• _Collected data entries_
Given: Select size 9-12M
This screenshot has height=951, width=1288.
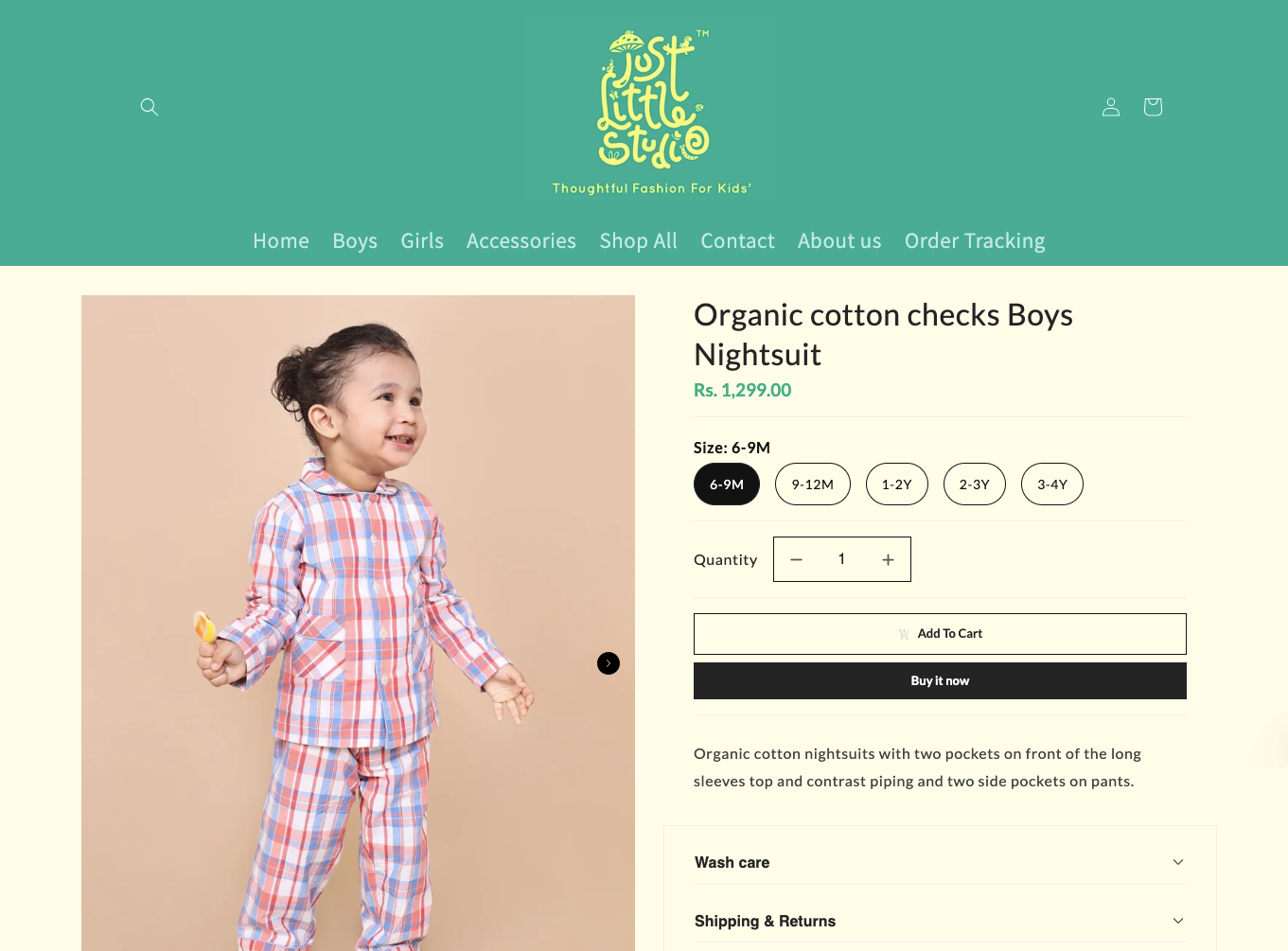Looking at the screenshot, I should (x=813, y=484).
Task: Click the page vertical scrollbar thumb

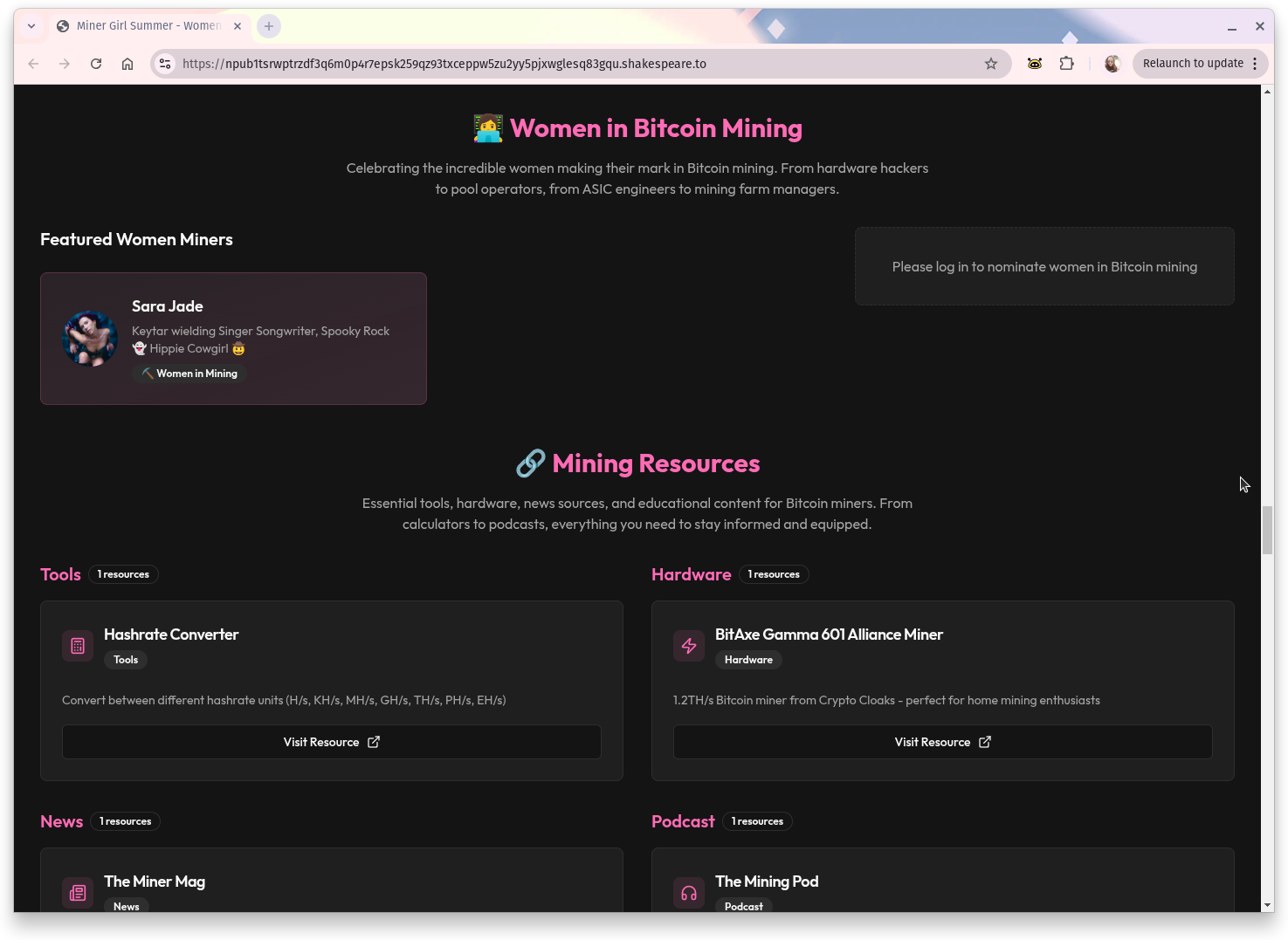Action: 1267,529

• _What to do_
Once the pictures are set aside, repeat the data above exactly.

• _Written response_
Given: Select size 9-12M
This screenshot has height=951, width=1288.
Looking at the screenshot, I should (x=813, y=484).
Task: Click the page vertical scrollbar thumb

Action: 1267,529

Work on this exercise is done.